[Dataset excerpts]

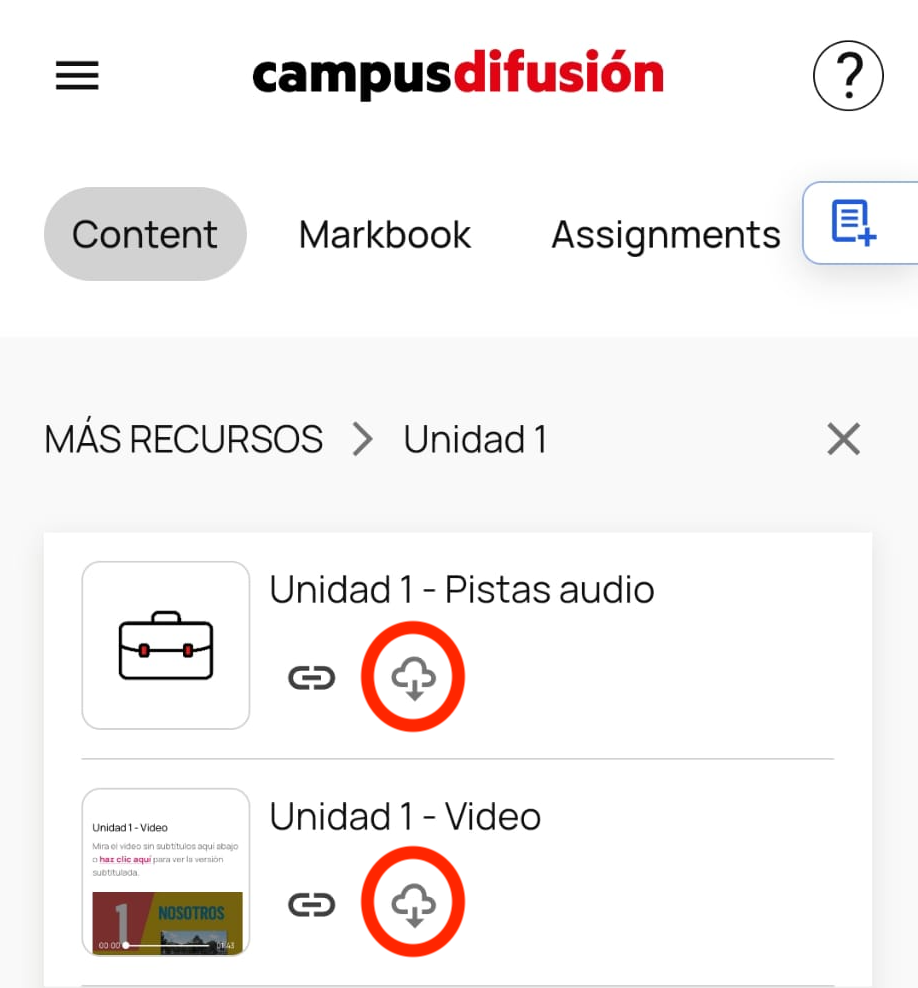Image resolution: width=918 pixels, height=988 pixels.
Task: Open the Unidad 1 - Pistas audio title
Action: 462,590
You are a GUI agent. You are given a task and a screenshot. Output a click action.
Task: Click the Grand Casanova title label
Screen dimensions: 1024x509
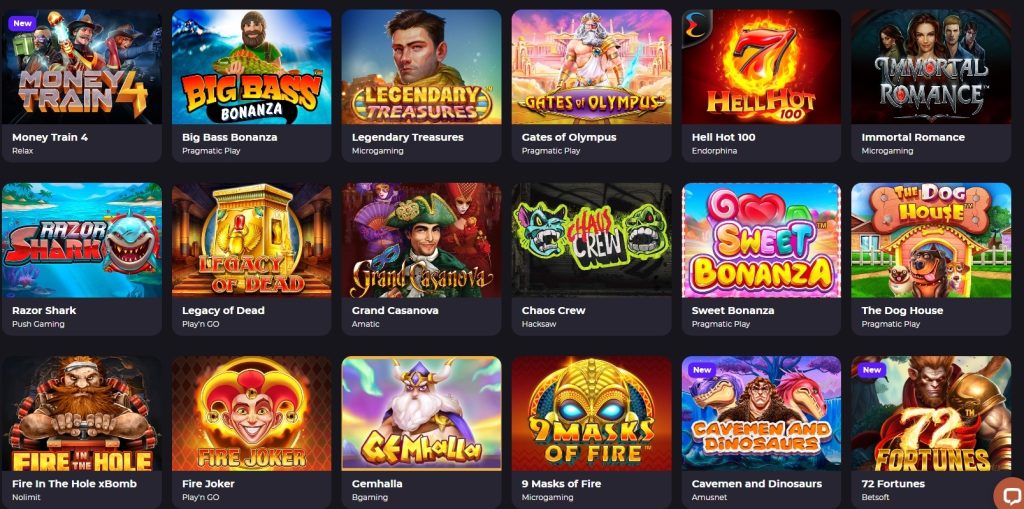pyautogui.click(x=395, y=310)
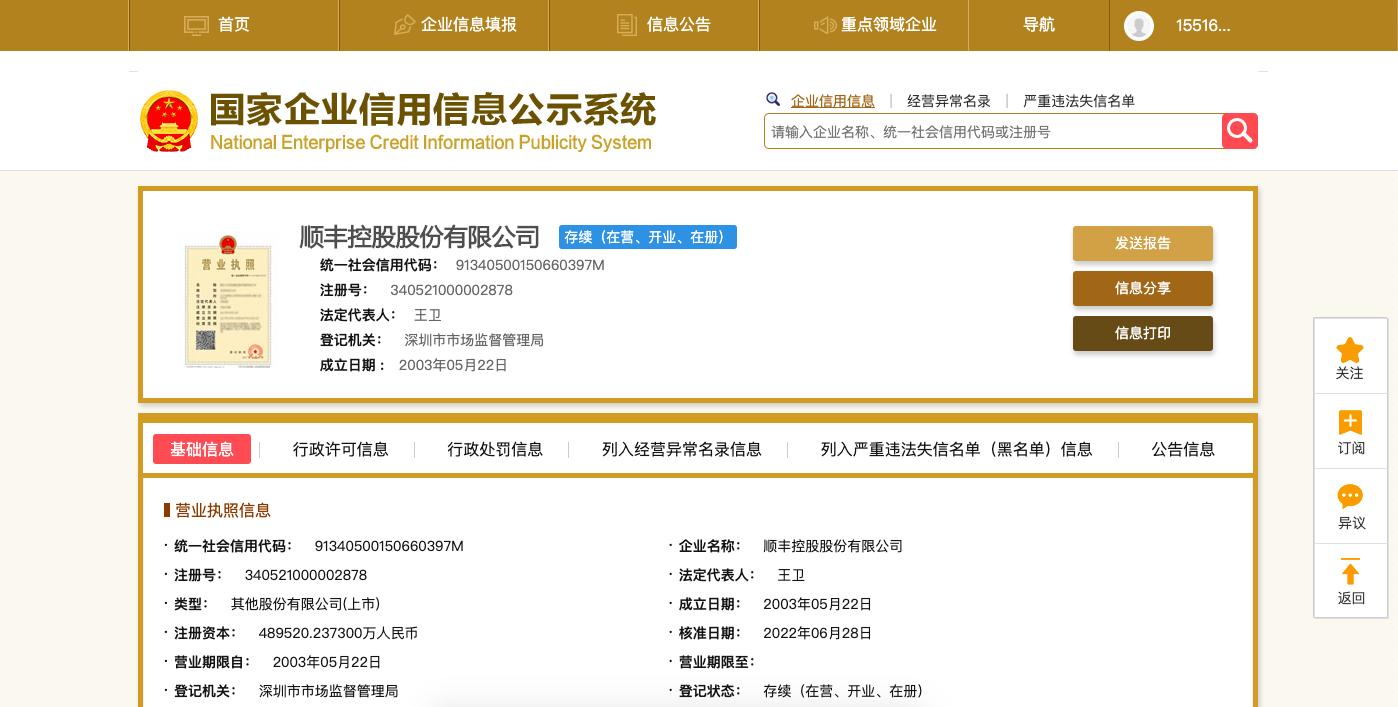Open the 经营异常名录 link

(948, 101)
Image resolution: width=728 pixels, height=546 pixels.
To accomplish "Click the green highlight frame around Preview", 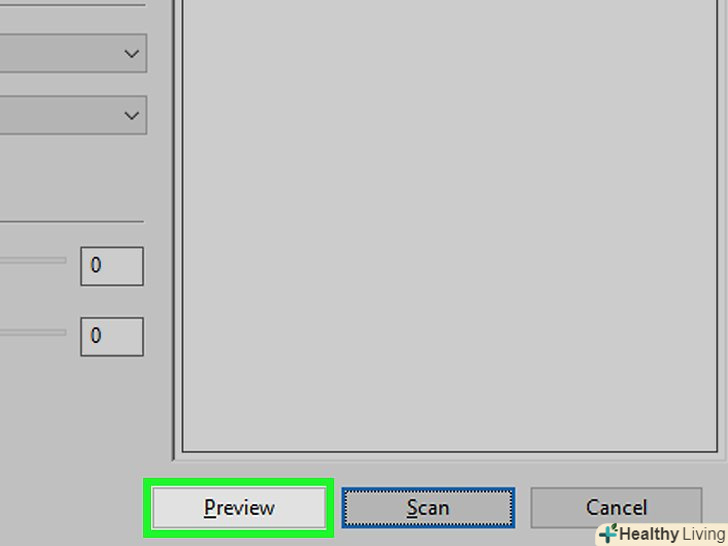I will pos(239,482).
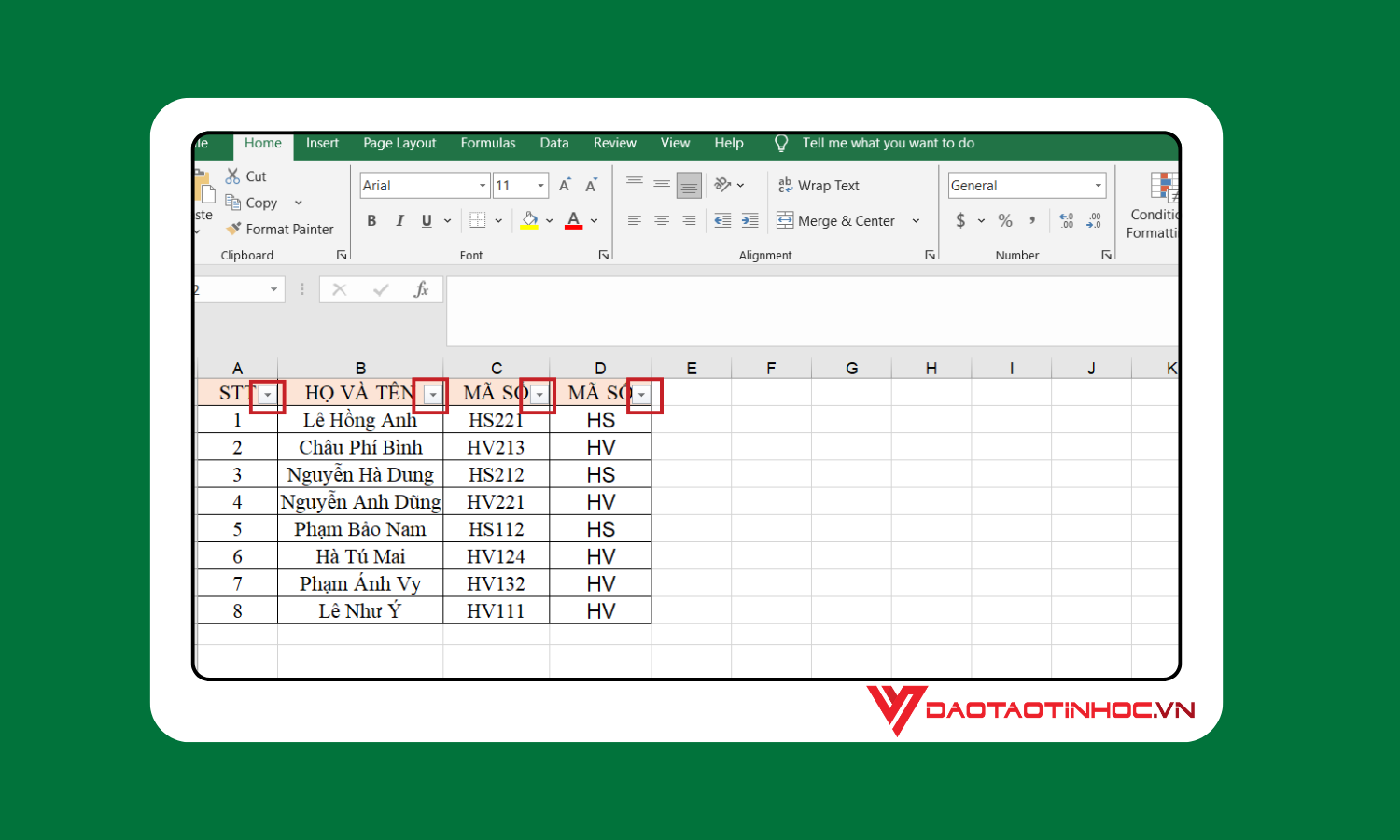Viewport: 1400px width, 840px height.
Task: Open the Data ribbon tab
Action: coord(554,143)
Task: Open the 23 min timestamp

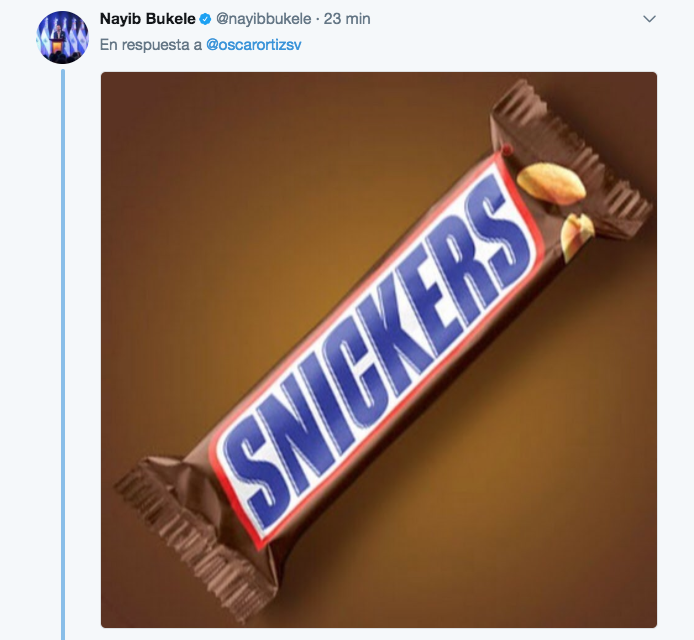Action: (x=347, y=19)
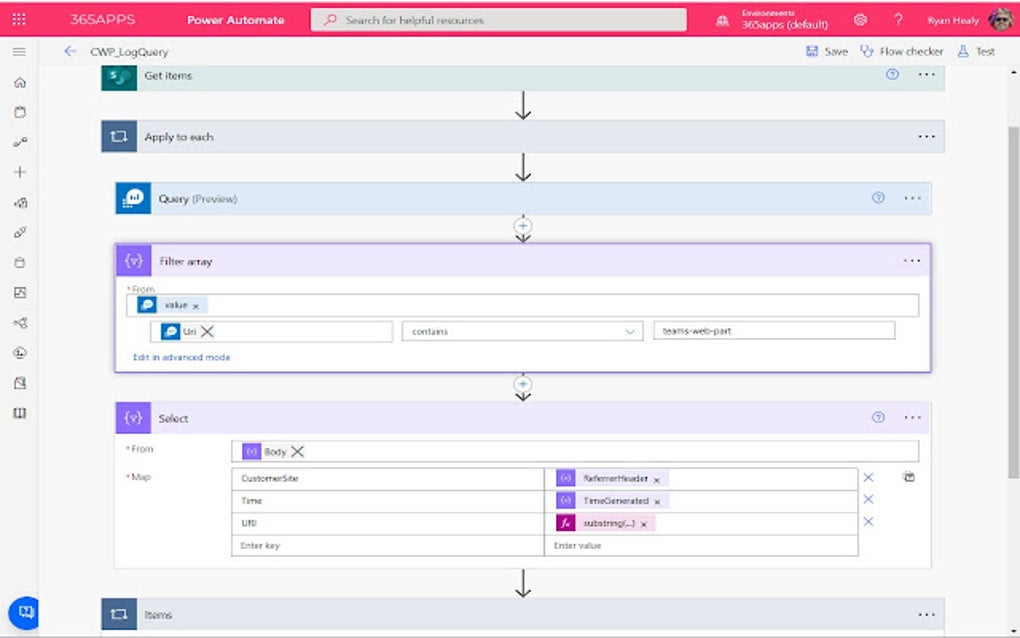Click the help icon on the Select card
This screenshot has width=1020, height=638.
click(x=879, y=418)
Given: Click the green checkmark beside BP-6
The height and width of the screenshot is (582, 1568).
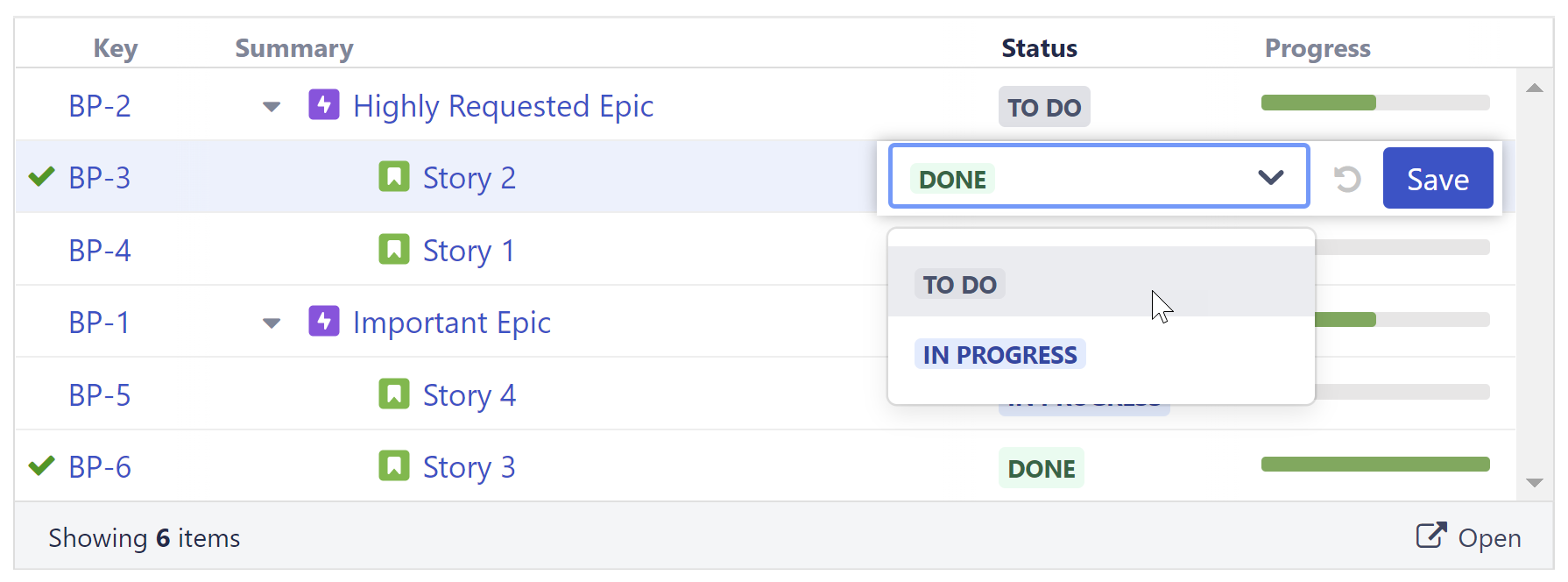Looking at the screenshot, I should tap(41, 466).

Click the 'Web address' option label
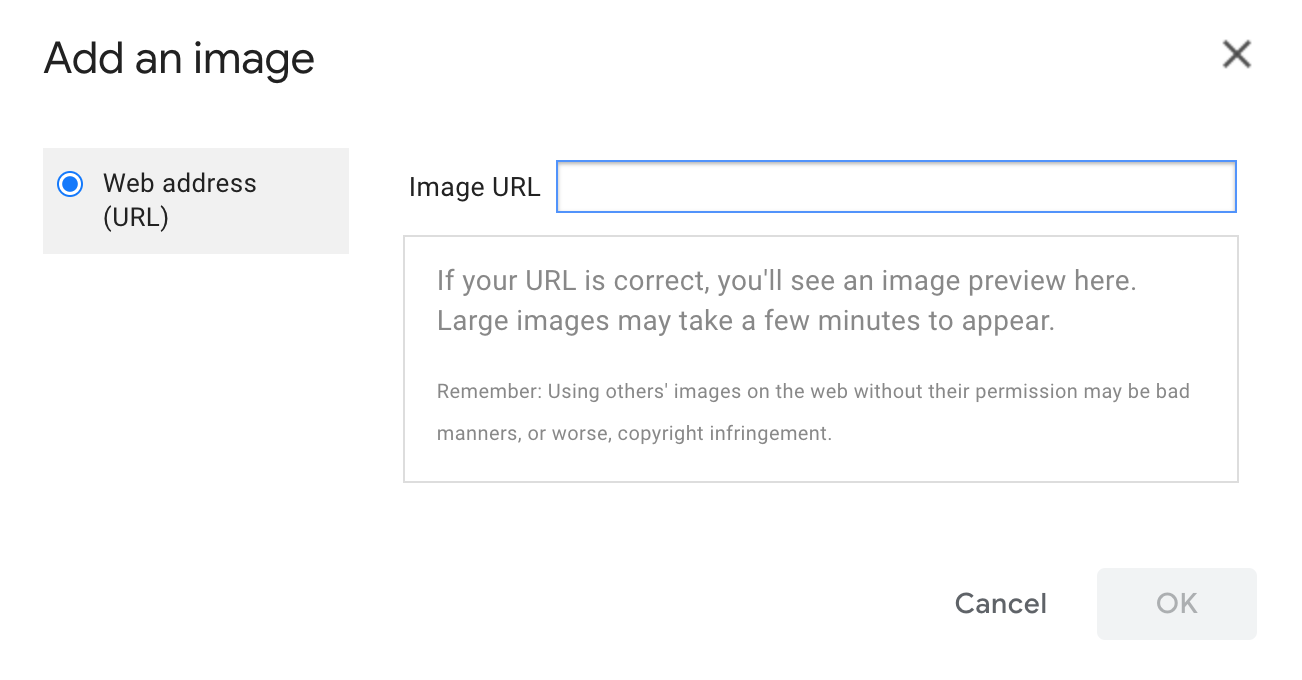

Task statement: Pictures aside, return exactly the lines from the data above, starting at the line that has "You are a GUI" and ending at the line that has "Image resolution: width=728", both included.

Output:
You are a GUI agent. You are given a task and a screenshot. Output a click action.
Task: Click the Grand Casanova title label
Screen dimensions: 1024x509
pyautogui.click(x=395, y=310)
Open the 经营异常名录 link

(948, 101)
Image resolution: width=728 pixels, height=546 pixels.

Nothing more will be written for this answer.